The New York Times reports on one of the country’s most important collections of artifacts devoted to the history of African-Americans.
Painstakingly collected over a lifetime by Mayme Agnew Clayton — a retired university librarian who died in October at 83 and whose interest in African-American history consumed her for most of her adult life — the massive collection of books, films, documents and other precious pieces of America’s past has remained essentially hidden for decades, most of it piled from floor to ceiling in a ramshackle garage behind Ms. Clayton’s home in the West Adams district of Los Angeles.
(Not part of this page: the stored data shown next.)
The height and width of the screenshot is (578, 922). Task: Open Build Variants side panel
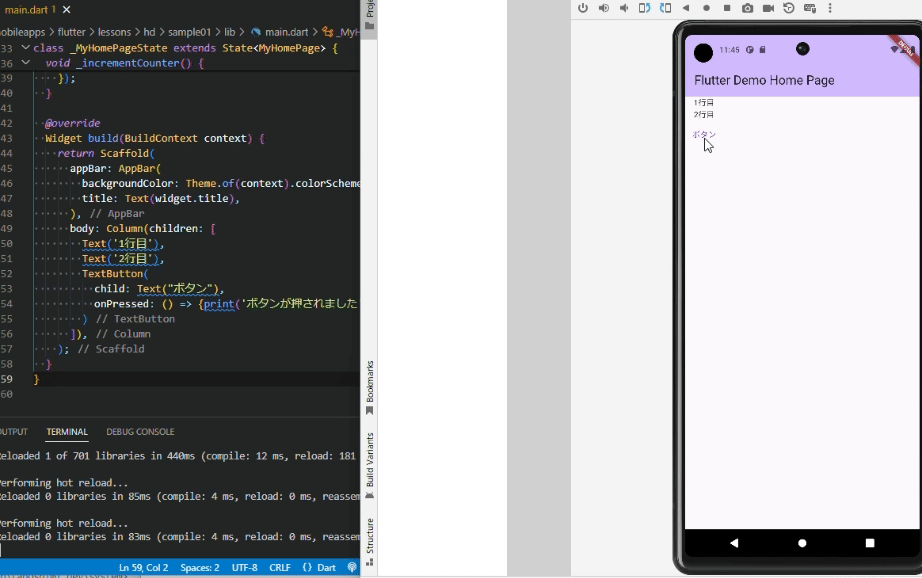coord(369,464)
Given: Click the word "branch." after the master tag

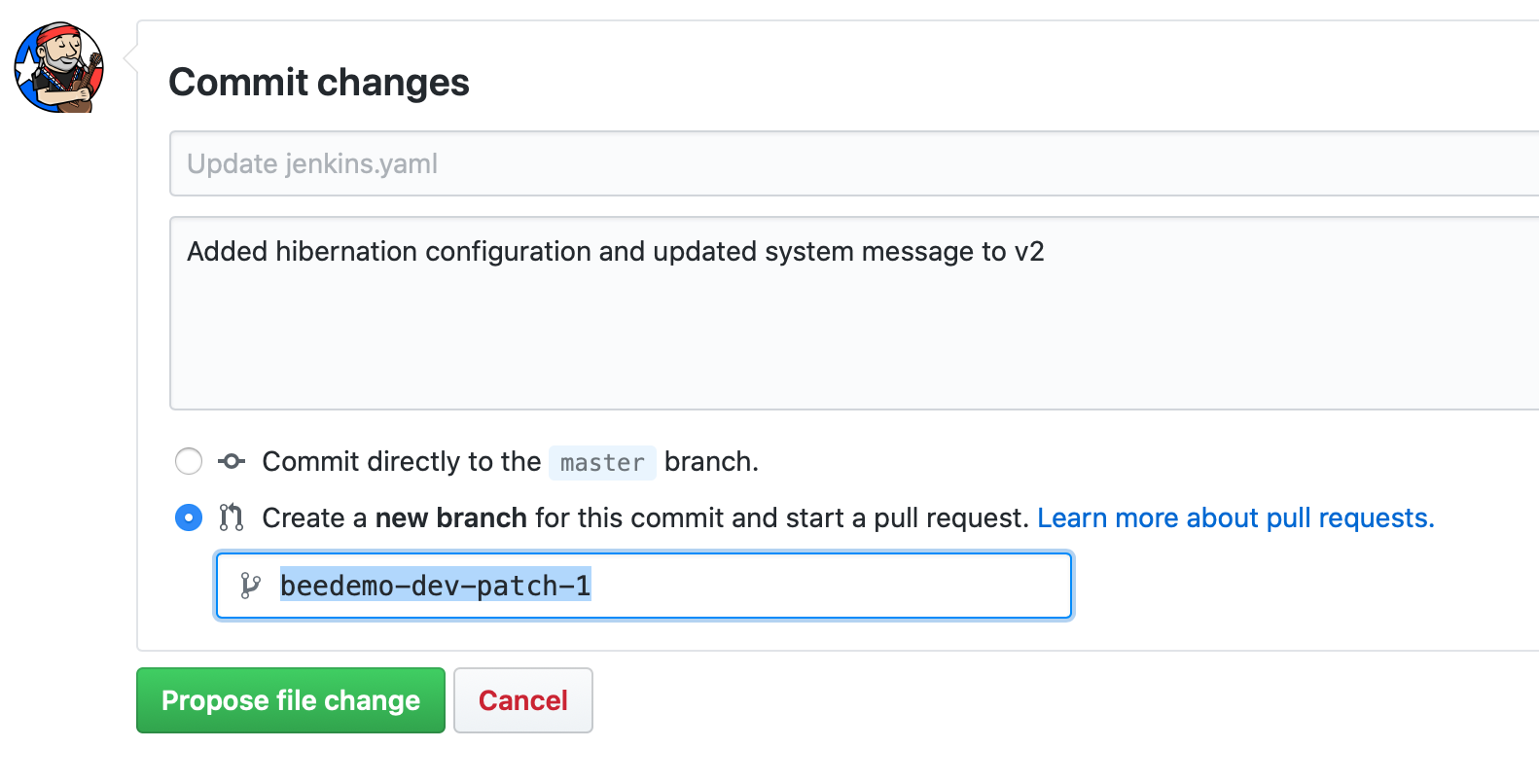Looking at the screenshot, I should click(711, 461).
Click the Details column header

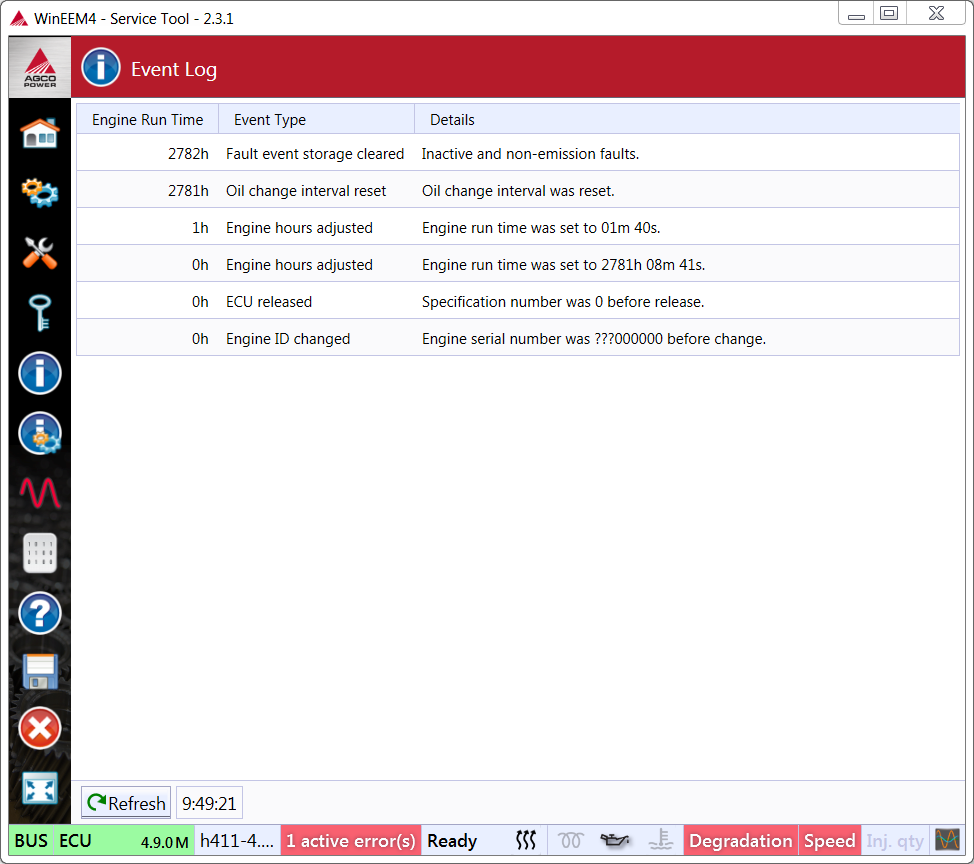[452, 120]
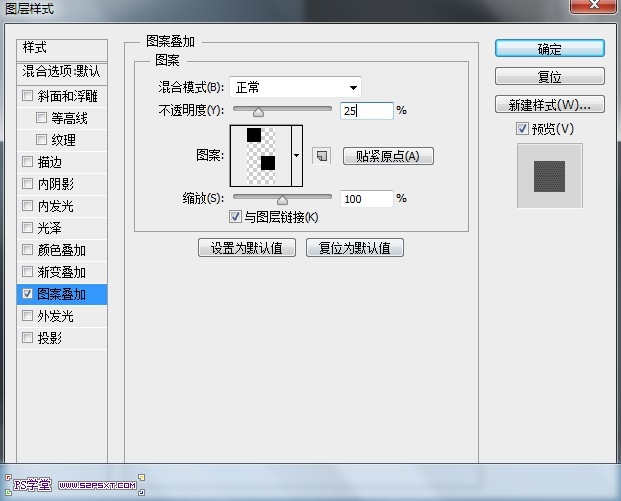Enable the 斜面和浮雕 checkbox

[27, 96]
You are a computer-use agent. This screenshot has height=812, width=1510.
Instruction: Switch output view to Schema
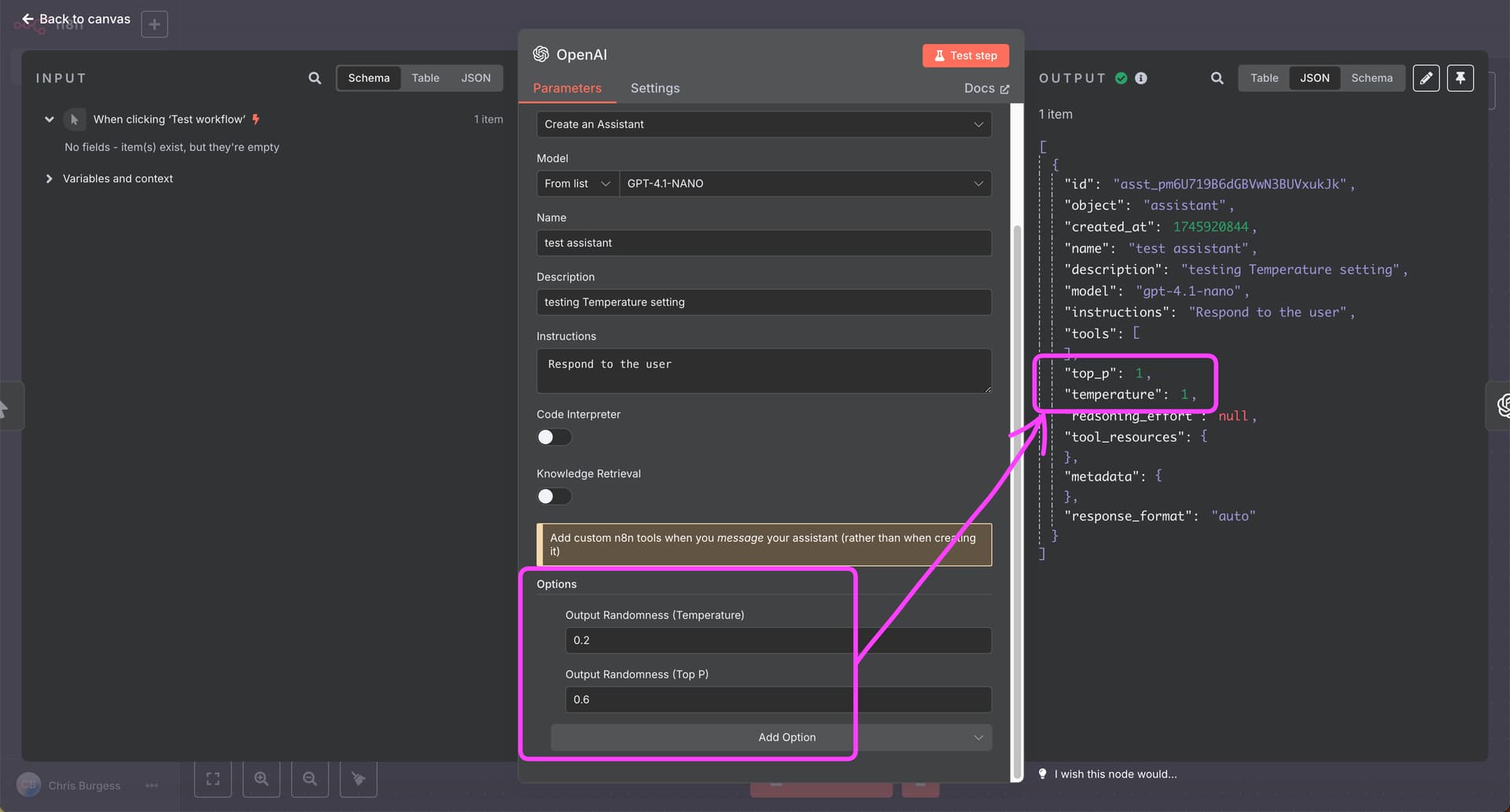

Only now is her son Avery Clayton close to forming a museum and research institute that would bring her collection out of the garage and into public view. Just days before Ms. Clayton died, he rented a former courthouse in nearby Culver City for $1 a year to become the treasures’ home, leaving him to scrape together $565,000 to move the thousands of items and put them on display for the first year.
The Mayme E. Clayton Library and Cultural Center
is part of theWestern States Black Research and Educational Center. The goal is establish the Mayme A. Clayton Library & Cultural Center in Los Angeles as a world-class, library-based, cultural institution dedicated to African American intelligence, creativity and nobility.
The Clayton Cultural Center is designed to function as a full service, world-class, library-based cultural center. At the Center's core will be the Clayton Collection of rare and historically significant books, documents, manuscripts, films, photographs, music and memorabilia. Future plans for the collection call for the inclusion of materials related to the worldwide black Diaspora.